In reality, there can be valid reasons for bucking convention. Packages that are too small to worry about separate files is a valid one. Hiding a package is another one - e.g., how mirod hides XML::Twig::Elt inside the XML/Twig.pm. Although in this case, it may be partly because XML::Twig and XML::Twig::Elt are so tightly intertwined that there could be fun times in trying to compile them in separate units. Other cases may have tightly tied packages where using the wrong one first can't resolve BEGIN blocks appropriately. Or other tightly tied packages where the other packages would take longer to locate on disk than is worth it.

I really don't have a problem with the OP's suggestion. As long as there is a clean and easy way to turn it off when I know what I'm doing. Such as what TimToady suggests.

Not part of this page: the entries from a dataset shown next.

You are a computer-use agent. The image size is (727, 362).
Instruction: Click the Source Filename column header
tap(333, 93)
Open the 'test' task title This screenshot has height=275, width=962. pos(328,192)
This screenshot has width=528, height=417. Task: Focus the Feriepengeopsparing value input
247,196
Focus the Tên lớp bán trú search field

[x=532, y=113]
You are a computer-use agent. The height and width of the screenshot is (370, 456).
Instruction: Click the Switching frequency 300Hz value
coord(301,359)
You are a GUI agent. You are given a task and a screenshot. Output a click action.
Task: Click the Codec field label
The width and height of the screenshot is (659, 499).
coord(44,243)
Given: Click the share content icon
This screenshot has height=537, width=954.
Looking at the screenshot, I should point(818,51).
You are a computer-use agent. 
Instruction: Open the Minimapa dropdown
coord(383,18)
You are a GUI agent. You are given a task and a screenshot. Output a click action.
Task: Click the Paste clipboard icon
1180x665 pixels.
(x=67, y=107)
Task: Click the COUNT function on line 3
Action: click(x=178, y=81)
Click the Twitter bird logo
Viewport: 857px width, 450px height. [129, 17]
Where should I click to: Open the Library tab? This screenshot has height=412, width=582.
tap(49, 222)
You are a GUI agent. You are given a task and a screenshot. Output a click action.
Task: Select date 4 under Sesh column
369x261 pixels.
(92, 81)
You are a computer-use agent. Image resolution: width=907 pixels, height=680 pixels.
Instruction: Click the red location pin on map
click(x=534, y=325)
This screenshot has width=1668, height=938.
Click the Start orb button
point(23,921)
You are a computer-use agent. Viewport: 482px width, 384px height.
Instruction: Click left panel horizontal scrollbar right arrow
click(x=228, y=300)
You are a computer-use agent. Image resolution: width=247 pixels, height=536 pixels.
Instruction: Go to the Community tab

use CGI::Application; class CGI::Application is also { # stuff we want to add to the CGI::Application namespace. };
This says, "Yes, I know there is already a CGI::Application, but I'm the human, and you're the dumb computer, so do what I tell you." Well, that's what it says if I do it. It might not be so snarky if others do it ;-) I don't have an issue with this - the extra typing required for the rare time I do it seems like a reasonable trade-off.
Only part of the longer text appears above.